There but for the grace of god go I. I happen not to have a criminal record but I’ve led a comparatively privileged life and it’s generally people who are poor or with drug addictions or with mental health issues who get into trouble with the law. And of course people of colour.
Louise Haigh has stepped down from government after a decade-old fraud case resurfaced. Haigh was mugged in 2013 and reported her work phone as stolen. When she later found the phone, as she hadn’t had it at the time of the offence, she failed to tell the police and pled guilty to fraud by misrepresentation.
The surprising thing about the Louise Haigh case is that she is middle class and committed a relatively minor offence (yes fraud can be minor). People like Louise do not normally end up with a court sanction for the offence she is said to have been accused of – not fessing up to finding a mobile phone she had reported as stolen. I’m not clear what legal advice she got but giving a ‘no comment’ interview at the police station was not a good idea. For lower level offences it’s usually a good idea to admit responsibility if you did it. Then the police may well offer you a caution, for which the criminal record implications are much less severe than for a court sanction.
News journalists appear to doubt whether Louise made a genuine mistake in not reporting that she had in fact found the company phone which she had previously reported as stolen. I don’t think it’s that important. She pleaded guilty in the magistrates’ court and was sentenced to a conditional or absolute discharge. Either of these sentences are the lowest level a court can give. She should have been able to walk out of the court and get on with her life. And she did. Until Friday when Sky News revealed the offence which was committed in 2013, over ten years ago.

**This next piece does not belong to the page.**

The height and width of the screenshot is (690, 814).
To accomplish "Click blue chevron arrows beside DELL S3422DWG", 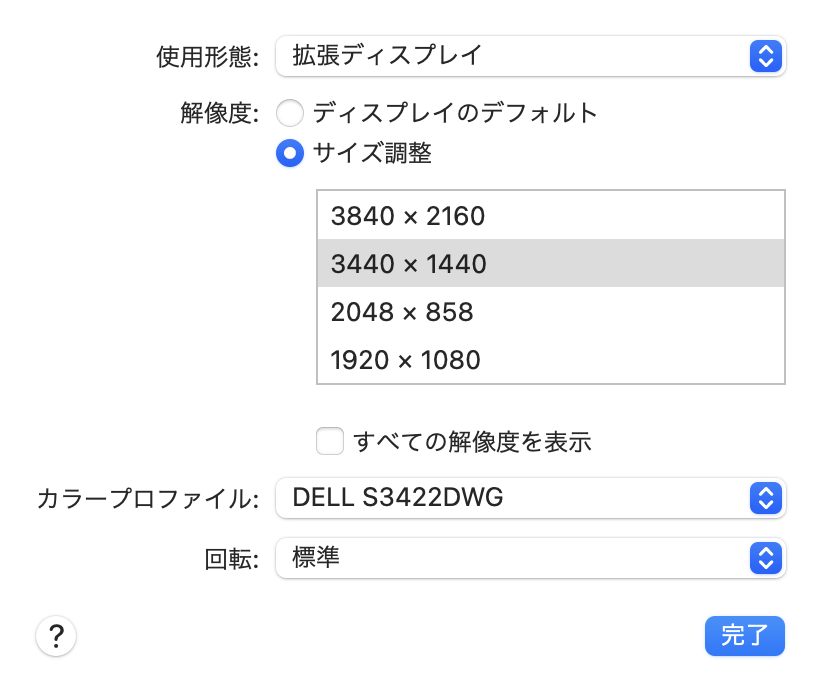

The world didn’t know of this offence, but did they need to or have a right to? There is no evidence she got into trouble with the police again. She appears to have told her boss, Sir Keir Starmer, and she is likely to have had to disclose it to the Labour party and during any vetting process.

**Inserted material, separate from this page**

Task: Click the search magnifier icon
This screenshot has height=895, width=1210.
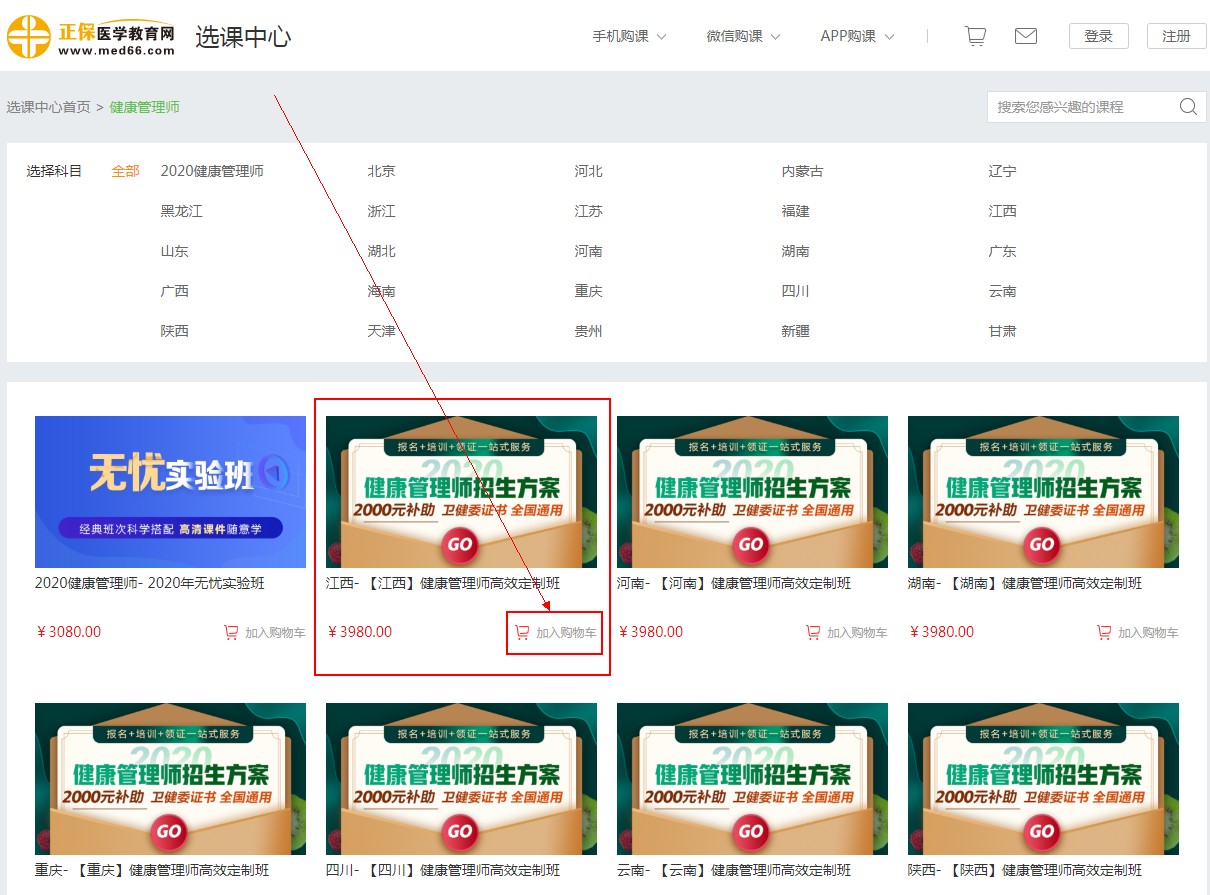Action: (1188, 107)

She is one of many with criminal records. In fact one in four people of working age in England and Wales has a criminal record and many more have got into trouble with the law. If rehabilitation is to have any meaning, we should support people to move on from their crimes and not force them to admit them for ever.

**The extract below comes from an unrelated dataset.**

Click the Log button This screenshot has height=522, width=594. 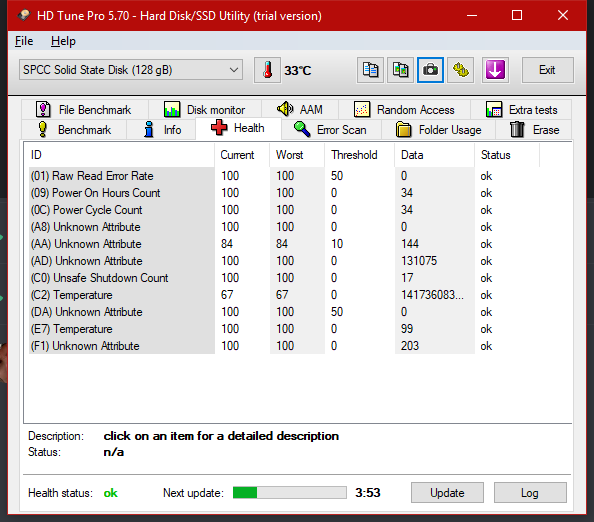click(x=530, y=492)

Louise’s crime will not come up on basic DBS checks (which any employer can do) but it will be disclosed in the enhanced or standard DBS checks required for thousands of roles, including volunteering to read in a school. Is this proportionate? She did this crime over ten years ago and got the lowest possible magistrates’ court sanction. In most Western European countries and in many US states she would not be forced to declare it. People say she should have declared the crime publicly but I understand why she didn’t.
The stigma of criminal records is such that anything the person does is always set against the background of their historic offending. Rehabilitation means truly allowing people to move on from their past. We need attitudes to change and reform of DBS checks.